What the exercise asks
Would you transcribe the line that holds "Given: Click the 'Unpause", plus every line beneath it through the end of the data, exactly and with nothing added?

Data listing
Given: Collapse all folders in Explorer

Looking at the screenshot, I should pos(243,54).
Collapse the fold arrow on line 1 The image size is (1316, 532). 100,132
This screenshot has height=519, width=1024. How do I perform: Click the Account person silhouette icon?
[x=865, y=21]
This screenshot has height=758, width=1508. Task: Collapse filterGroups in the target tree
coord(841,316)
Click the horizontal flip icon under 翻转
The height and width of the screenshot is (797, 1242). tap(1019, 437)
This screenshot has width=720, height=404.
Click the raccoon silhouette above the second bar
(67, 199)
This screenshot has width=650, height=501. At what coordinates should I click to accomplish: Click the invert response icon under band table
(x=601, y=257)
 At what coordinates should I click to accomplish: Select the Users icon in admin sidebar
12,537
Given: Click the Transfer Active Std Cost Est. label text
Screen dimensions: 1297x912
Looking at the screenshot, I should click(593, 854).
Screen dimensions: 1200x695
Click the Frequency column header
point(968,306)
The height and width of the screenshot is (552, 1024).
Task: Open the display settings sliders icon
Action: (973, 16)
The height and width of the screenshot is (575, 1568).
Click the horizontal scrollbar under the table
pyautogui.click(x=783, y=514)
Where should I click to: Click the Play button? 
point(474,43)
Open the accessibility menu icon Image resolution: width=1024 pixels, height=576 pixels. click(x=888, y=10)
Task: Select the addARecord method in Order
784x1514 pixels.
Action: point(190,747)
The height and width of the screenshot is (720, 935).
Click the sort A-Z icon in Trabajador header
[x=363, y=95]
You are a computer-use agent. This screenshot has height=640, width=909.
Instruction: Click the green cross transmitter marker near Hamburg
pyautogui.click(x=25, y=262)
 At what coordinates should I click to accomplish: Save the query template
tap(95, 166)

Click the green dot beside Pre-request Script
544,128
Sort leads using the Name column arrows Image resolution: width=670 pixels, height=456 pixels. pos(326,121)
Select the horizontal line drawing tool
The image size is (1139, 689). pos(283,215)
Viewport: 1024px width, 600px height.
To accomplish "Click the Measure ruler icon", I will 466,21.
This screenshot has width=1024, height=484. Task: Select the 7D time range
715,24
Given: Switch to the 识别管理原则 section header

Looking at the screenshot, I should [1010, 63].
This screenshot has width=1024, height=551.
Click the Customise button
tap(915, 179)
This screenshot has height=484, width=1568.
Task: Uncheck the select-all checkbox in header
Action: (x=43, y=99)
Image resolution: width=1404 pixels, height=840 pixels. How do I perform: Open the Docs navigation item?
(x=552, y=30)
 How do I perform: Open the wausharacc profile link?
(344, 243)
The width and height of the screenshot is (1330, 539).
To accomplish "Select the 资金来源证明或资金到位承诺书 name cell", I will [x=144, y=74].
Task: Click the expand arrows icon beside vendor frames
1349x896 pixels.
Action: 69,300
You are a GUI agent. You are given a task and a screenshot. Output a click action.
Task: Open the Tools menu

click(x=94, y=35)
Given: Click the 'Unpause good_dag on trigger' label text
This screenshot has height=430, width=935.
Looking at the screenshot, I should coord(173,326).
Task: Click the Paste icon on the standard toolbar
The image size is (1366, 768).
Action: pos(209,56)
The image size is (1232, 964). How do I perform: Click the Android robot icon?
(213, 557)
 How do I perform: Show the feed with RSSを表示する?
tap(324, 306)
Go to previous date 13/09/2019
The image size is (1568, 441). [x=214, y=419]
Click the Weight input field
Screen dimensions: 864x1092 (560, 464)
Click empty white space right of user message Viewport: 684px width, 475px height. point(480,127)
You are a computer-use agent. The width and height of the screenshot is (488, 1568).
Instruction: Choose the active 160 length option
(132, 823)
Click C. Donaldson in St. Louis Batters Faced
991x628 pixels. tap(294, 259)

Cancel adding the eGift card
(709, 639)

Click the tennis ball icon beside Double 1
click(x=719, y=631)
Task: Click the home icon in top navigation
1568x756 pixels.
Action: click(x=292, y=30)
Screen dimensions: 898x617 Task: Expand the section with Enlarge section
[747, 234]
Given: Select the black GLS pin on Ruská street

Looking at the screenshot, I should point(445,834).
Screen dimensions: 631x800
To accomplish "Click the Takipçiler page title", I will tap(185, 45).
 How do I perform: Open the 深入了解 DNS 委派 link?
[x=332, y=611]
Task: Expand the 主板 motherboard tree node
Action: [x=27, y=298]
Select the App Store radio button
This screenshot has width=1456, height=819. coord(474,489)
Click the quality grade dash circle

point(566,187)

Written answer
Given: Click the 'Unpause good_dag on trigger' label text
This screenshot has height=430, width=935.
Looking at the screenshot, I should coord(173,326).
Task: Click the Paste icon on the standard toolbar
The image size is (1366, 768).
Action: pos(209,56)
The image size is (1232, 964). How do I perform: Click the Android robot icon?
(213, 557)
 How do I perform: Show the feed with RSSを表示する?
tap(324, 306)
Go to previous date 13/09/2019
The image size is (1568, 441). [x=214, y=419]
Click the Weight input field
Screen dimensions: 864x1092 (560, 464)
Click empty white space right of user message Viewport: 684px width, 475px height. point(480,127)
You are a computer-use agent. The width and height of the screenshot is (488, 1568).
Instruction: Choose the active 160 length option
(132, 823)
Click C. Donaldson in St. Louis Batters Faced
991x628 pixels. tap(294, 259)

Cancel adding the eGift card
(709, 639)

Click the tennis ball icon beside Double 1
click(x=719, y=631)
Task: Click the home icon in top navigation
1568x756 pixels.
Action: click(x=292, y=30)
Screen dimensions: 898x617 Task: Expand the section with Enlarge section
[747, 234]
Given: Select the black GLS pin on Ruská street

Looking at the screenshot, I should point(445,834).
Screen dimensions: 631x800
To accomplish "Click the Takipçiler page title", I will tap(185, 45).
 How do I perform: Open the 深入了解 DNS 委派 link?
[x=332, y=611]
Task: Expand the 主板 motherboard tree node
Action: [x=27, y=298]
Select the App Store radio button
This screenshot has width=1456, height=819. coord(474,489)
Click the quality grade dash circle

point(566,187)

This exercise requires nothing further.